** What you are asked to do **
Can you pull out the data from the line with "You are a computer-use" up to and including the line with "click(495, 59)", word for word, without the pictures?

** Extracted data **
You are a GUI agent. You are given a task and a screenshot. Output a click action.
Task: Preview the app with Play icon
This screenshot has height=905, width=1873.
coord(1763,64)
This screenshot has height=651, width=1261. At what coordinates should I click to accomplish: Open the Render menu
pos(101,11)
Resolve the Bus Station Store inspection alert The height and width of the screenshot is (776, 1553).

---

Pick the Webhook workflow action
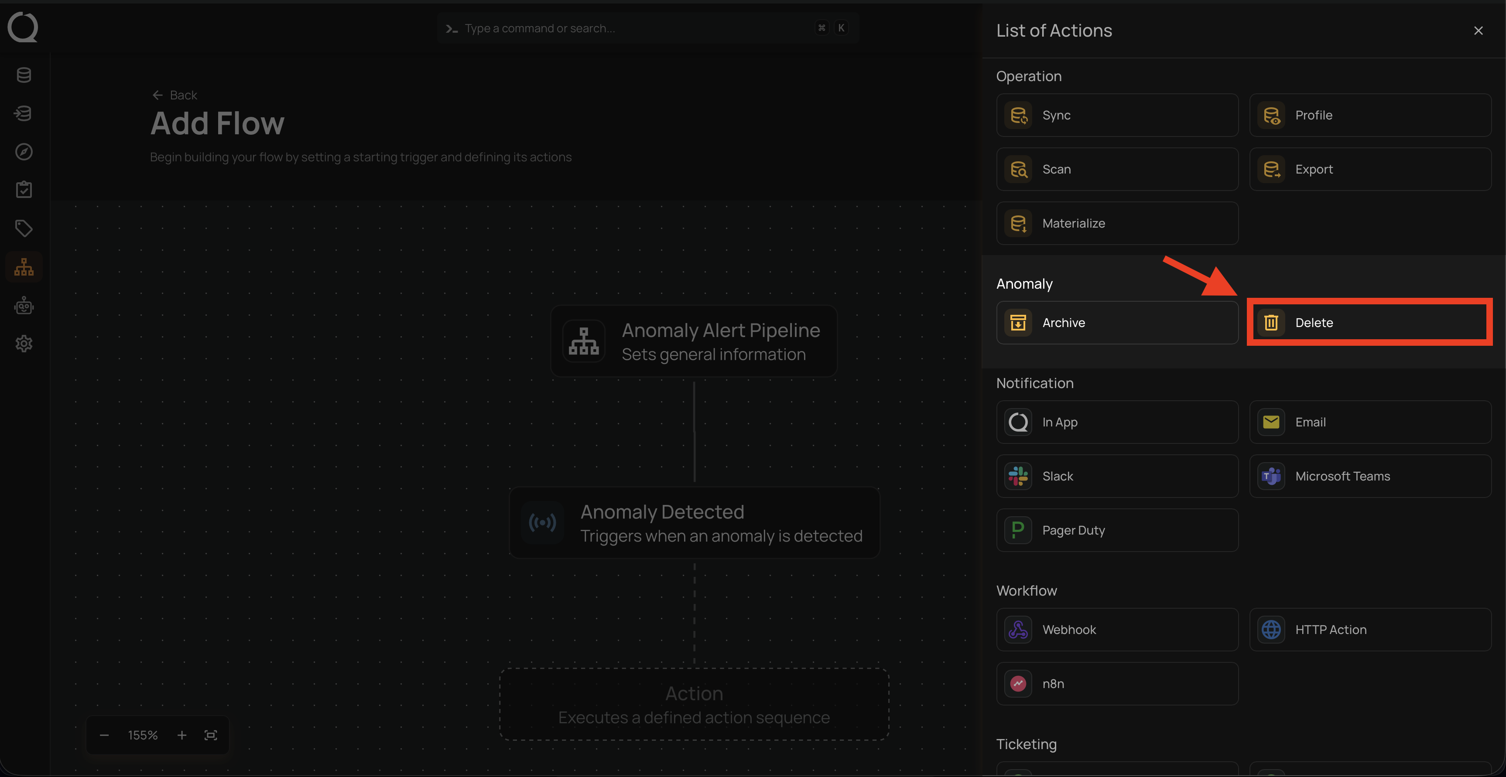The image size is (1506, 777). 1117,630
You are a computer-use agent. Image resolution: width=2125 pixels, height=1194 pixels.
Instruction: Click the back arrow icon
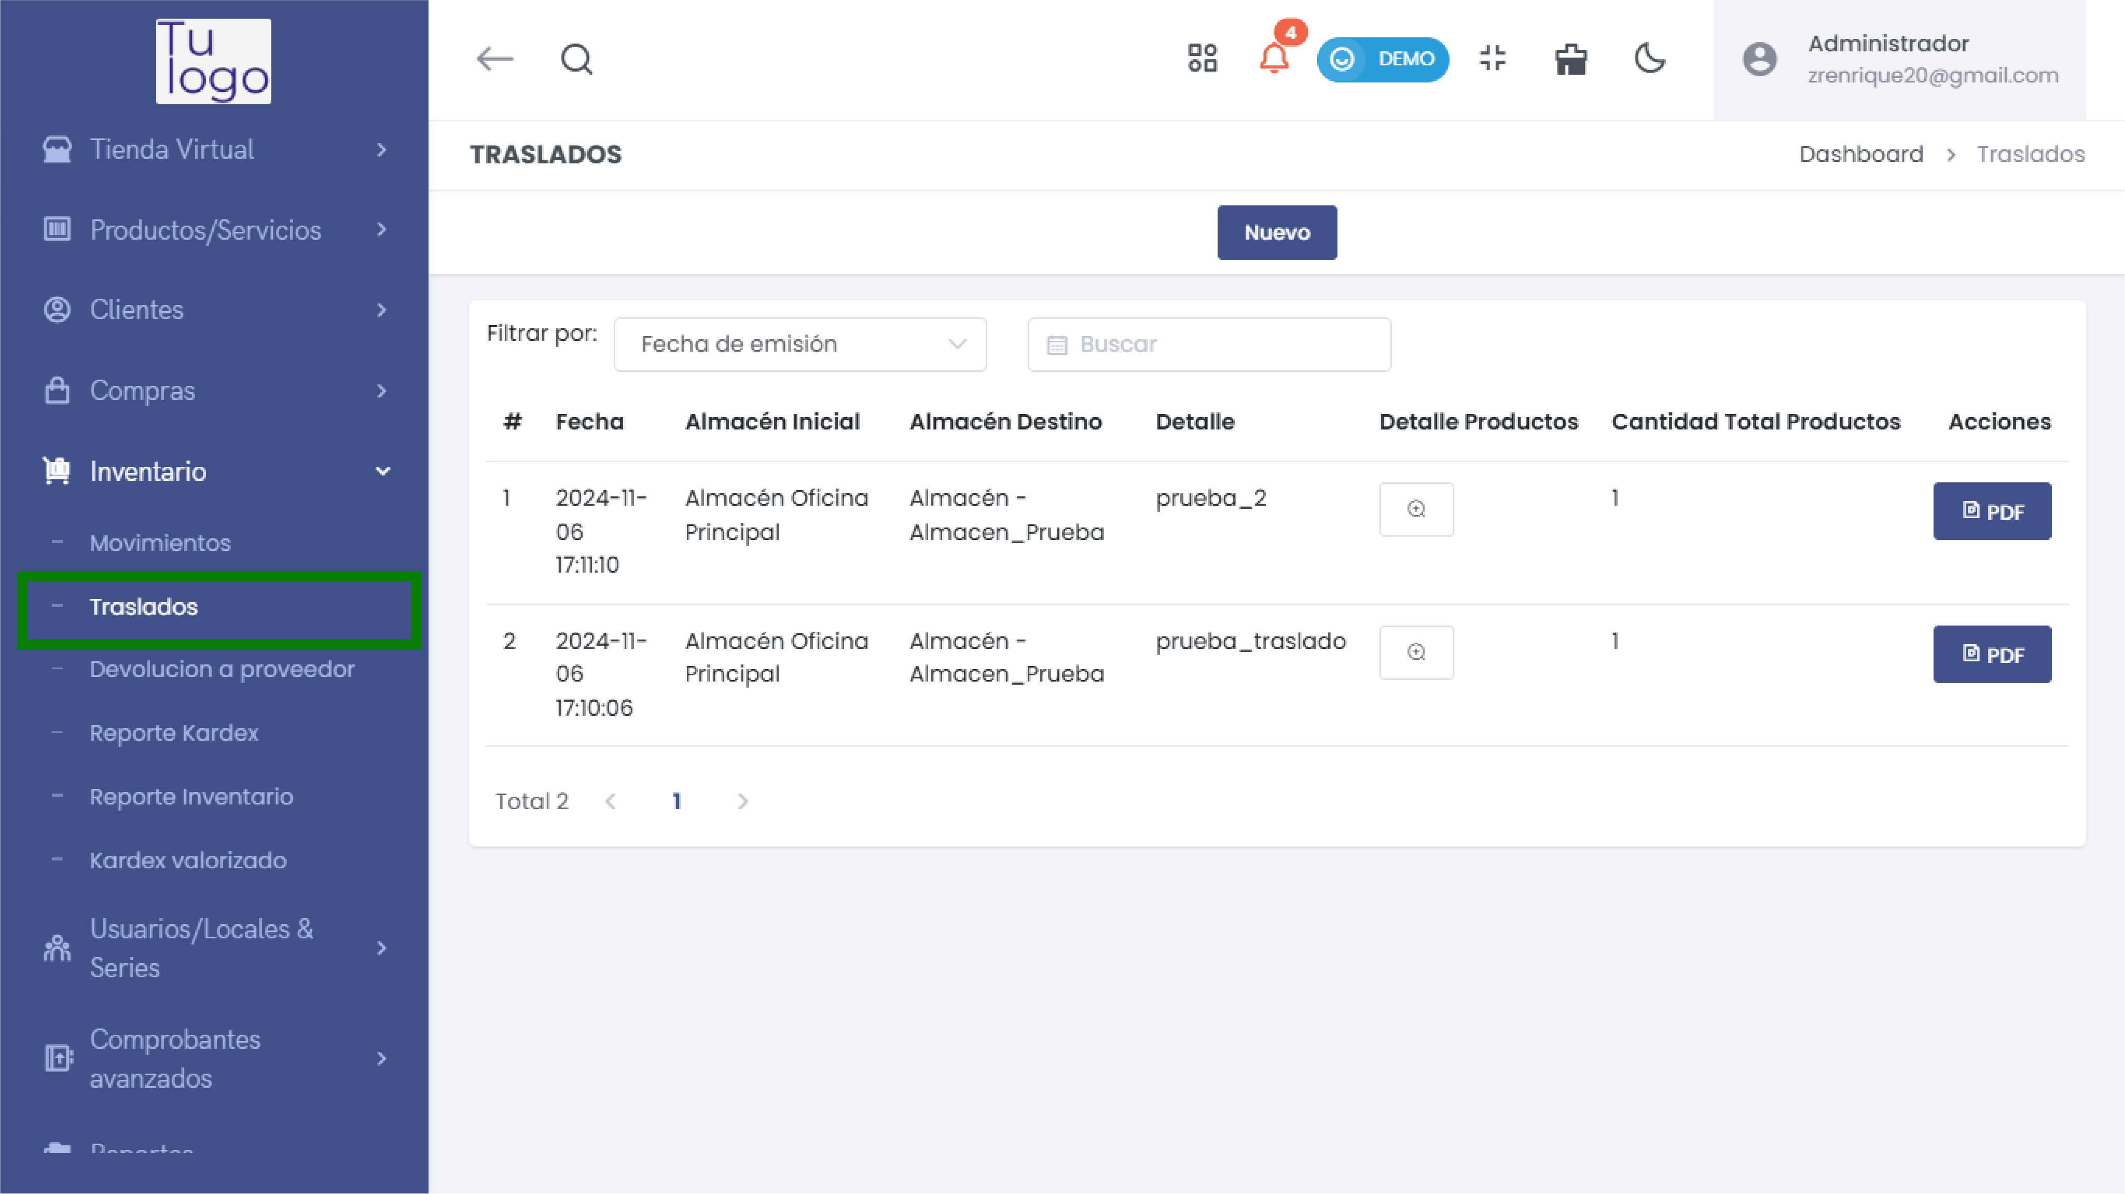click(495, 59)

** Solved problem **
You are a computer-use agent. Image resolution: width=2125 pixels, height=1194 pixels.
Instruction: Click the back arrow icon
click(495, 59)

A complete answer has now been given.